Answer to your 2nd question.
Few people notice the opportunity cost of emerging economy compare to any industrial country (USA, EU, Japan, China, ). Besides inflation, you should calculate the opportunity cost if you invest equal similar index ETF of any industrial country. For example, US S&P 500 index past 10 years gains is average ~ 10.27% per annum. While the rupees to dollars fells from 46:1 to 68:1 (47% different). After account for the exchange rates loses, you will a big income loses.
- USA is still the world biggest research and development spending country.
- The leading R&D position means the world still depends on a lot of core technologies
- USA is still the world biggest consumption country
- Bigger capital
- There are stronger regulation and option to distribute the capital market risk
- An equal percentage gain on US index is proportional to the counterpart currency exchange.

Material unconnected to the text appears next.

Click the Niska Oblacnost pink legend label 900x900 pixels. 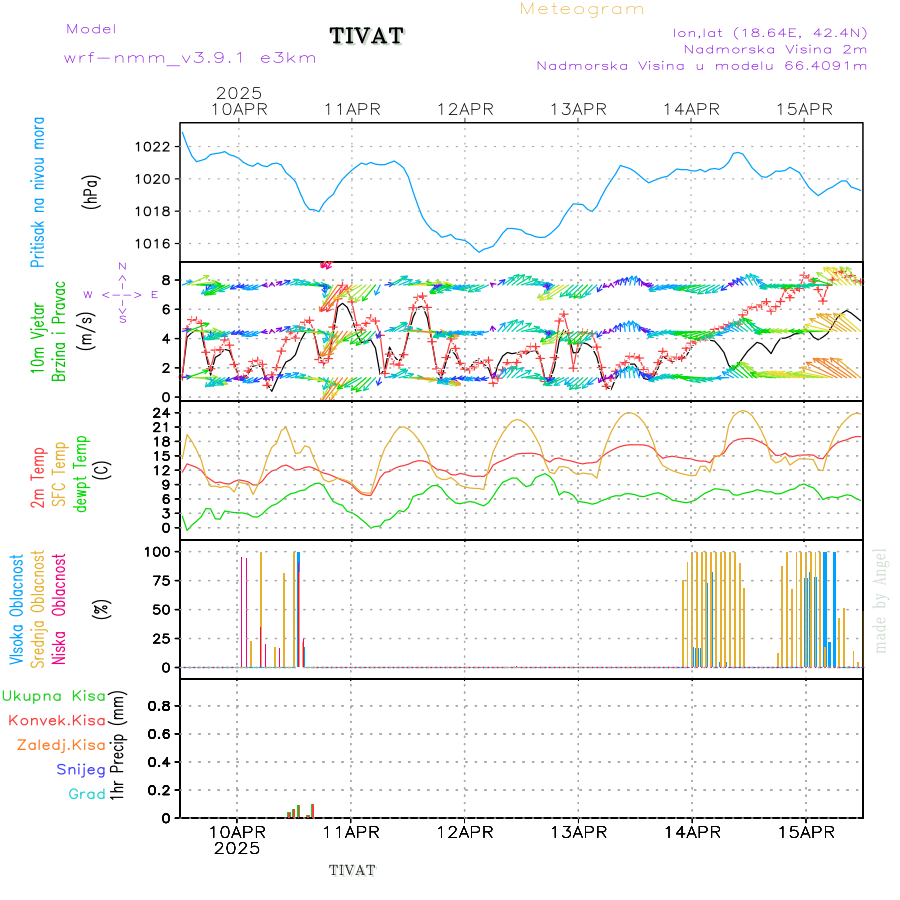59,608
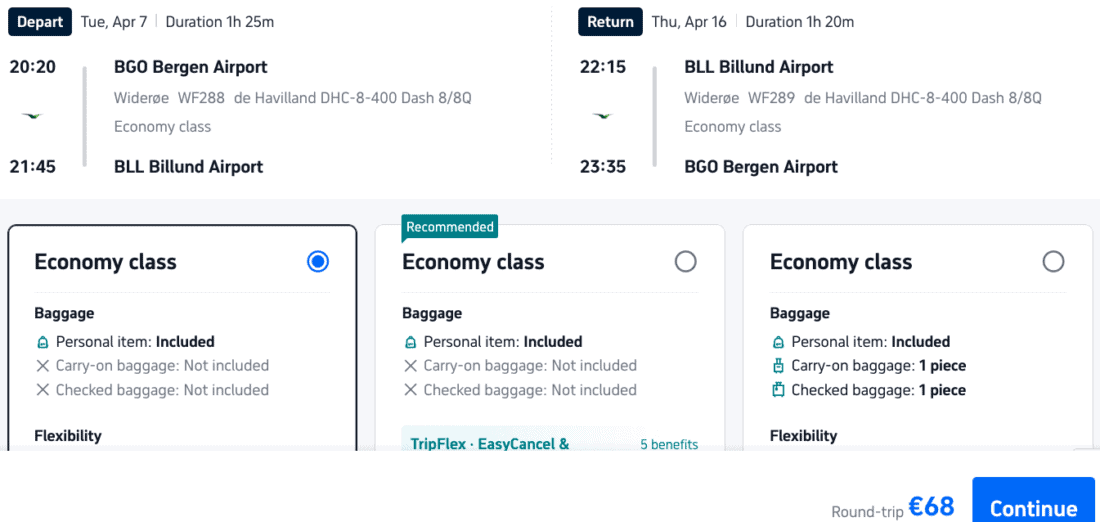Click Widerøe logo on return flight
Image resolution: width=1100 pixels, height=522 pixels.
[x=602, y=116]
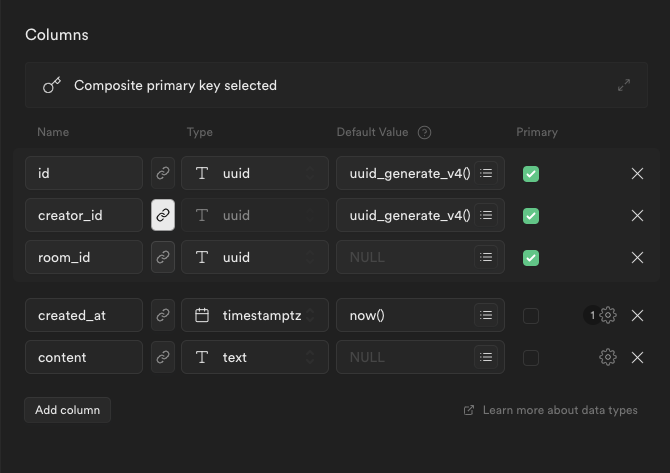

- Small capital company involved in export will show better growth
- It is easier to manipulate on cheaper equity and properties.
- A country like India has a potential huge internal consumption market
- Financial and many industries are controlled by oligarch which allow them to rent seek on the internal economy.
- Like many emerging economy, India National Pension fund that collect tons of money might subject to abuse to use to manipulate the market, e.g. something similar to Japan Price keeping Opearation in the past.
R&D is a crucial factor to ensure a country sustainable growth momentum. But it is possible if the country has policies to ensure the country to encourage companies to do it, produce enough educated people and enact a large employment market. Take South Korea as an example, although R&D spending is one of the world highest spender, the overall Chaebol structure limit its industry diversity and creativity. I.e. most of the South Korea core production component must import from Japan.
You can either diversify your investment to two countries stock or bet the USA market in the long run.